Маршаллу были прекрасно знакомы все па этого танца, так что в это воскресенье его мысли были заняты не столько проповедью, сколько тем, как ему поймать Янга после собрания.
– .. Разве Бог не сказал: «Сотворим человека по подобию Нашему»? – продолжал Янг. – То, что было веками сокрыто в традициях и во тьме неведения, теперь открылось в нас. Мы обрели, или скорее вернули себе знание, которое всегда имели: как человеческое общество мы в основе своей являемся частью божества, и внутри нас скрывается способность к доброте, возможность, так сказать, быть богами, в точности такими, как Бог – наш Отец, источник всего существующего…
Маршалл украдкой бросил взгляд в сторону: там сидела Кэт, а за ней Санди, лихорадочно записывающая проповедь, и возле нее – Шон Урмсби. Санди и Шон хорошо понимали друг друга. Он явно оказывал на нее положительное влияние. Сегодня, например, они заключили договор: если Шон пойдет с Санди в церковь, то она согласится идти вместе с родителями. Сработало.
Хочешь не хочешь, а Маршаллу пришлось признать, что у Шона легко установились с Санди такие отношения, которых самому Маршаллу, увы, достичь никогда не удавалось. Иногда Шон даже играл роль посредника между Маршаллом и дочерью, открывая им возможность доверительного общения друг с другом, такого, которое, как каждый из них думал, было совершенно невозможно между ними. Наконец-то в доме установился мир. Шон был дружелюбен и обладал поразительной способностью примирять.

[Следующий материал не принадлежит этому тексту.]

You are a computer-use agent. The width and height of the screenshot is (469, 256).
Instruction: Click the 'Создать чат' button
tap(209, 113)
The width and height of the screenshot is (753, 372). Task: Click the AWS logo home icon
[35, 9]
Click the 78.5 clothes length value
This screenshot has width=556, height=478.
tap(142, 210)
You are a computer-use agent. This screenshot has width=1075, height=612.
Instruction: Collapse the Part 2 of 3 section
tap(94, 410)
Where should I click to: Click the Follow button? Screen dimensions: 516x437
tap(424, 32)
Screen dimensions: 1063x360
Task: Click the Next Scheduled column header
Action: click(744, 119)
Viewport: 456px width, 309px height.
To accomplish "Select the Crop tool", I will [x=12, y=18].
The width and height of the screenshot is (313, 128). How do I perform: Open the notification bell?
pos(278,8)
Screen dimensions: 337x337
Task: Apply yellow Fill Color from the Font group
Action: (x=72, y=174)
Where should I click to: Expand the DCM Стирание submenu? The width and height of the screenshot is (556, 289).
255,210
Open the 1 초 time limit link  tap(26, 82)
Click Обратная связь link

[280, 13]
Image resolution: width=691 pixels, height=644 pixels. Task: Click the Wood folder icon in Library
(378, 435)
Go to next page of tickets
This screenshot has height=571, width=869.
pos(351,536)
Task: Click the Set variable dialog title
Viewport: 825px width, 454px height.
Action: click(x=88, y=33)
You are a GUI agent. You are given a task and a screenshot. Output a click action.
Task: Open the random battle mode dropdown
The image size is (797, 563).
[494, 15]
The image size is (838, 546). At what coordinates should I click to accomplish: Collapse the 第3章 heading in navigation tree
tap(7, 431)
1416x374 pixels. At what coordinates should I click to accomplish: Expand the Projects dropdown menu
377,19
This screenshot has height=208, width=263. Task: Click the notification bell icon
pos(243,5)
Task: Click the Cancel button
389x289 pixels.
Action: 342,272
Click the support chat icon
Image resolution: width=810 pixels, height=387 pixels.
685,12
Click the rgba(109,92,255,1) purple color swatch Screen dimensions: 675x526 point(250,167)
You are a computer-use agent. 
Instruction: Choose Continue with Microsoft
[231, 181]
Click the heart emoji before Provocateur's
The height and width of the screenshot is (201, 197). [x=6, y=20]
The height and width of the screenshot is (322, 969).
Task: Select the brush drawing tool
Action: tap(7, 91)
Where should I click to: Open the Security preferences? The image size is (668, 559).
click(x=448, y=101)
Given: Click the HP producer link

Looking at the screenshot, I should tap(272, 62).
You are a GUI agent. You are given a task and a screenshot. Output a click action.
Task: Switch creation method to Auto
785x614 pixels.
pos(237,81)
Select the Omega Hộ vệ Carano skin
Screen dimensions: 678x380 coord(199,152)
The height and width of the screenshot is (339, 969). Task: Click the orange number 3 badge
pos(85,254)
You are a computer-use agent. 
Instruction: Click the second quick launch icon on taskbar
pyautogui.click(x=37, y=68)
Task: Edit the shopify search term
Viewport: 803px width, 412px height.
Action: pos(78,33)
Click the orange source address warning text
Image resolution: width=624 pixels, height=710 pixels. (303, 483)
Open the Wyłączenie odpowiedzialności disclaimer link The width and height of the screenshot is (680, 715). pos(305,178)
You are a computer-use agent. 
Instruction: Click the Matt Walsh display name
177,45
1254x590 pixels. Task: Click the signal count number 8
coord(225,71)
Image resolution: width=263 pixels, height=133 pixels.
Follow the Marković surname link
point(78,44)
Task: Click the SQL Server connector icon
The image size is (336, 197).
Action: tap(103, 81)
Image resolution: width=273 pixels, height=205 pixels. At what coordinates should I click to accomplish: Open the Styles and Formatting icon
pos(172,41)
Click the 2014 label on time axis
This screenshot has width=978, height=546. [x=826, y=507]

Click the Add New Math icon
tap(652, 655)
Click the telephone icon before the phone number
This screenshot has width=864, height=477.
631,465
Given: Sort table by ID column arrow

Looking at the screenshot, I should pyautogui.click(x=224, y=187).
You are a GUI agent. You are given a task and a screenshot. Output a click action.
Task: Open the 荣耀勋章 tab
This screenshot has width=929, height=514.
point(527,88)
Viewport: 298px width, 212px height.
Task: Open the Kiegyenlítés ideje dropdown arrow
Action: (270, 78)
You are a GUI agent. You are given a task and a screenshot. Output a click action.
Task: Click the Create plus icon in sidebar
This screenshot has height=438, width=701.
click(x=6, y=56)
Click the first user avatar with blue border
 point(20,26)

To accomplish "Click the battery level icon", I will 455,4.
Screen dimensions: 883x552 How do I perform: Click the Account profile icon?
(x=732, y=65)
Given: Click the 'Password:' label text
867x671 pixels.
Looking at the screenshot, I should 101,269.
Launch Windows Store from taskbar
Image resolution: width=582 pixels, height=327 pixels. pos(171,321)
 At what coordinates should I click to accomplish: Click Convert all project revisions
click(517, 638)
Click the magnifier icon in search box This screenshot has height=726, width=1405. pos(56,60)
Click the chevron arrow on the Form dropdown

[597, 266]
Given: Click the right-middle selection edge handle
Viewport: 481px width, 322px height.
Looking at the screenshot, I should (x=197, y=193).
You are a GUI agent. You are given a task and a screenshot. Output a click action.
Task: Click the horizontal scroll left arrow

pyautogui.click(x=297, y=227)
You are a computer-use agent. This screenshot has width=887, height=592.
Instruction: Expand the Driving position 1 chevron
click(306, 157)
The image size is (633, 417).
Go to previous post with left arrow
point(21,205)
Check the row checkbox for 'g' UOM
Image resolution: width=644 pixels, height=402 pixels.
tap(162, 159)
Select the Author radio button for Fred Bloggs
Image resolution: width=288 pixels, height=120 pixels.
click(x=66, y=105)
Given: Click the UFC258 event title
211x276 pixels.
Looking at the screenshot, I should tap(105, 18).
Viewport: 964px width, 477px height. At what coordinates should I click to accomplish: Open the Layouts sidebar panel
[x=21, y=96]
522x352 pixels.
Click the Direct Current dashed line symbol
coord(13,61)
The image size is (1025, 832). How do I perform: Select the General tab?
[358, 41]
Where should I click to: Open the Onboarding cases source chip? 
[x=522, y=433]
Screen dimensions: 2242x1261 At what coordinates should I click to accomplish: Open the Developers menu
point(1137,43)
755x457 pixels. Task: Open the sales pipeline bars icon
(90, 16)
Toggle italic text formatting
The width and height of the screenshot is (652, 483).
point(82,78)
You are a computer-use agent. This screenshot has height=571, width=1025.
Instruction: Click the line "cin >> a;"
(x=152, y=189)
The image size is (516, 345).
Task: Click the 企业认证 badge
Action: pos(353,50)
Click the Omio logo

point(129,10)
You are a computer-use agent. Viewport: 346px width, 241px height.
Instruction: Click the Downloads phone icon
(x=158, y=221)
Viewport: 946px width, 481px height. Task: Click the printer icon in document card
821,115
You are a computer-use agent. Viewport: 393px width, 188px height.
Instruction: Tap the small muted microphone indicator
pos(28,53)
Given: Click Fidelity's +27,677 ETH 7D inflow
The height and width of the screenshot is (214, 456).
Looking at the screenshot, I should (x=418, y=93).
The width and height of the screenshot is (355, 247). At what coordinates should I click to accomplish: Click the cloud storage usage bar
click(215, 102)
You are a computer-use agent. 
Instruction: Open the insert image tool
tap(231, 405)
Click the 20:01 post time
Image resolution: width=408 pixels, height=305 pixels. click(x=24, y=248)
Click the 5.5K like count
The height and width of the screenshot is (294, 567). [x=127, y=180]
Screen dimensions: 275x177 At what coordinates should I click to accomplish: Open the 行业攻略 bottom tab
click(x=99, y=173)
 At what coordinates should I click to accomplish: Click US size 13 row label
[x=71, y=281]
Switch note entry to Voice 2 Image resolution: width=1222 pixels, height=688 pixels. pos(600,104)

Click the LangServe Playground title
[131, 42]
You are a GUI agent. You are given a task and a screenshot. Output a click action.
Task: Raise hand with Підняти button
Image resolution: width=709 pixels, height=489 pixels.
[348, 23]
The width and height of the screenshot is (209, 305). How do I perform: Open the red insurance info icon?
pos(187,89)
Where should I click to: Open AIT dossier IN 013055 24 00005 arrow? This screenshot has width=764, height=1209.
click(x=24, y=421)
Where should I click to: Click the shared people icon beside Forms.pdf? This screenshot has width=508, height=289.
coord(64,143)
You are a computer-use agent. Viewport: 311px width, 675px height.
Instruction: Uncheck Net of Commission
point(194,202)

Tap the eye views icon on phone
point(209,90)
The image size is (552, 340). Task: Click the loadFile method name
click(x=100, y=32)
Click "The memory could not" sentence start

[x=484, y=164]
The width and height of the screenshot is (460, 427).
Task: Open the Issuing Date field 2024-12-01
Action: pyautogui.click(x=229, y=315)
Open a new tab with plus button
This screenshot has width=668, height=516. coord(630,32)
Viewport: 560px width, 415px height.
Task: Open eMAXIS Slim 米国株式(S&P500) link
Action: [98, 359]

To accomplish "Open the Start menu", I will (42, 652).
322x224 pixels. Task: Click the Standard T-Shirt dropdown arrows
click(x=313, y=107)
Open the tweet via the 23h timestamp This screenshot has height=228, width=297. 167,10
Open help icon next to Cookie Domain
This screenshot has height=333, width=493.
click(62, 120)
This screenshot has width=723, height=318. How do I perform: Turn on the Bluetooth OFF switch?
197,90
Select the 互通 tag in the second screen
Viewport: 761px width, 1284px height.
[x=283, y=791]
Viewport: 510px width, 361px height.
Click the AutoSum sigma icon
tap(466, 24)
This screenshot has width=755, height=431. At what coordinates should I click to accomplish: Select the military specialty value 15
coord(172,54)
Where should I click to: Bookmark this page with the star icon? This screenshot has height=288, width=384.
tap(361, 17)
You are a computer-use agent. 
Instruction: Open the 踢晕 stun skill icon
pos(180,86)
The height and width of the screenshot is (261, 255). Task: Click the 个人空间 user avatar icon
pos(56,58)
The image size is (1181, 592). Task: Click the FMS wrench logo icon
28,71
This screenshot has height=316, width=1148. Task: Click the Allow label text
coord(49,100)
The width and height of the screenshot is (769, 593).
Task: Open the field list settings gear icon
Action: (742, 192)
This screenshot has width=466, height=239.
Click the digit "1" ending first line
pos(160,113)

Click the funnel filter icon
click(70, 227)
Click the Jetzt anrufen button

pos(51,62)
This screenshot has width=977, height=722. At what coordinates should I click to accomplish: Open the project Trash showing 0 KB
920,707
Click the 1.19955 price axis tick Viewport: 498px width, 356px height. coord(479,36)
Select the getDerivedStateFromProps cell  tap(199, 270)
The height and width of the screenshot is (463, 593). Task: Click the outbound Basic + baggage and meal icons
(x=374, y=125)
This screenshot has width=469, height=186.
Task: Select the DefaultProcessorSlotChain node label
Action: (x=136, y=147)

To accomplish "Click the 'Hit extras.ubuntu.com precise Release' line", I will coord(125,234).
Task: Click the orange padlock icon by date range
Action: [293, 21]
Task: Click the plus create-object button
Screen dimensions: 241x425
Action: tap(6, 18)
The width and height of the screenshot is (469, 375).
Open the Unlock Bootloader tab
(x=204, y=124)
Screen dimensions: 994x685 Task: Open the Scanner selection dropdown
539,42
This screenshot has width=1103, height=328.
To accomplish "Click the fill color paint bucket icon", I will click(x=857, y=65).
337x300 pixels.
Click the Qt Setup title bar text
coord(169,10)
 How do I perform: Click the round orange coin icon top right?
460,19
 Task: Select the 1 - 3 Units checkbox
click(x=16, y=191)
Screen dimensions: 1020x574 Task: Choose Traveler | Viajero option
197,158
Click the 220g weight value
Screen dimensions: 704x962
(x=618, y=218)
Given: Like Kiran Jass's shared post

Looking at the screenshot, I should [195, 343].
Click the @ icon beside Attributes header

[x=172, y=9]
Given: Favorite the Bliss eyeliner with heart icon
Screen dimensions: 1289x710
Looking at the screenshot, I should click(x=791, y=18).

«Что же происходит? – удивлялся Маршалл. – В кои-то веки вся семья сидит рядом на церковной скамье, а ведь это не что иное, как чистое чудо. Но Бог мой, что за странную церковь они выбрали, а что касается самого проповедника, там, за кафедрой…»
Как было бы хорошо и удобно оставить все как есть, но Маршалл был настоящим журналистом, и его репортерское чутье ясно подсказывало ему, что Янгу было что скрывать. За этим явно что-то стояло.
Итак, пока Оливер Янг старался увлечь слушателей идеями о том, что «бесконечные божественные возможности заложены в том, кто кажется нам ограниченным человеком», Маршалл обдумывал беспокоившие его вопросы.
Собрание закончилось ровно в двенадцать часов, когда часы на башне как всегда начали свой традиционный благолепный аккомпанемент рукопожатиям, приветствиям и прощальным разговорам прихожан.
Маршалл и его семья медленно плыли в общем потоке по направлению к фойе. Оливер Янг стоял на своем обычном посту у выхода из зала и, как истинный пастор, прощался с прихожанами своей церкви, пожимал руки взрослым и шутил с детишками. Наступил черед Маршалла, Кэт, Санди и Шона.